▸ Texto do documento
===

Os jornalistas que queriam mulheres conformaram-se com sucos de laranja. O embaixador que jurava não admitir menos que a cabeça degolada de um ministro contentou-se com um curto palavrório em burocratês castiço. Mas o confronto dos dois episódios escancara um detalhe de dimensões siderais. Os protagonistas do fiasco em Buenos Aires recordam aquela noitada em meio a risos e gargalhadas. Se os donos da China suspeitarem que Wanming acha divertido o fracasso da missão que tentou cumprir na capital do Brasil, vai aprender do jeito mais difícil que, como disse Mao a seus discípulos, “a guerra é a diplomacia com mortos, e a diplomacia é a guerra sem mortos”. Previsivelmente, as sombras que povoam o horizonte do embaixador apressaram a entrada em ação dos sócios do Clube dos Amigos, Simpatizantes e Adoradores da República Popular da China, o CASAREPOCHIN.

(República Popular da China: eis aí um codinome e tanto para o país asiático cujos governantes revogaram há mais de 70 anos todos os valores republicanos e continuam controlando do parto à morte o que dizem, fazem ou pensam os cidadãos comuns. Só tem direito à existência o partido comunista. Não há eleições: a cúpula decide quem vai mandar em quem e quem vai governar o quê. Os que ousam discordar são presos, mortos ou simplesmente desaparecem. Os meios de comunicação são estreitamente vigiados por censores que não se contentam com a ausência de críticas: todo jornalista deve também louvar a clarividência dos condutores da nação. Nada disso preocupa os sócios do clube, todos preocupados em tempo integral com a preservação da democracia ameaçada por Bolsonaro. Não há limites para o cinismo no mundo dos libertários de picadeiro.)

===

▸ Seção de dados
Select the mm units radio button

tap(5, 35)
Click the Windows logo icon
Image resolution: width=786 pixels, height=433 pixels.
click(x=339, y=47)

===

▸ Tarefa proposta
No texto do documento, por que a expressão "República Popular da China" é chamada de codinome? Explique em uma a três frases.

▸ Resposta correta
Porque os governantes do país revogaram há mais de 70 anos todos os valores republicanos e continuam controlando, do parto à morte, o que os cidadãos comuns dizem, fazem ou pensam. Além disso, só o partido comunista tem direito à existência e não há eleições, pois a cúpula decide quem vai mandar em quem.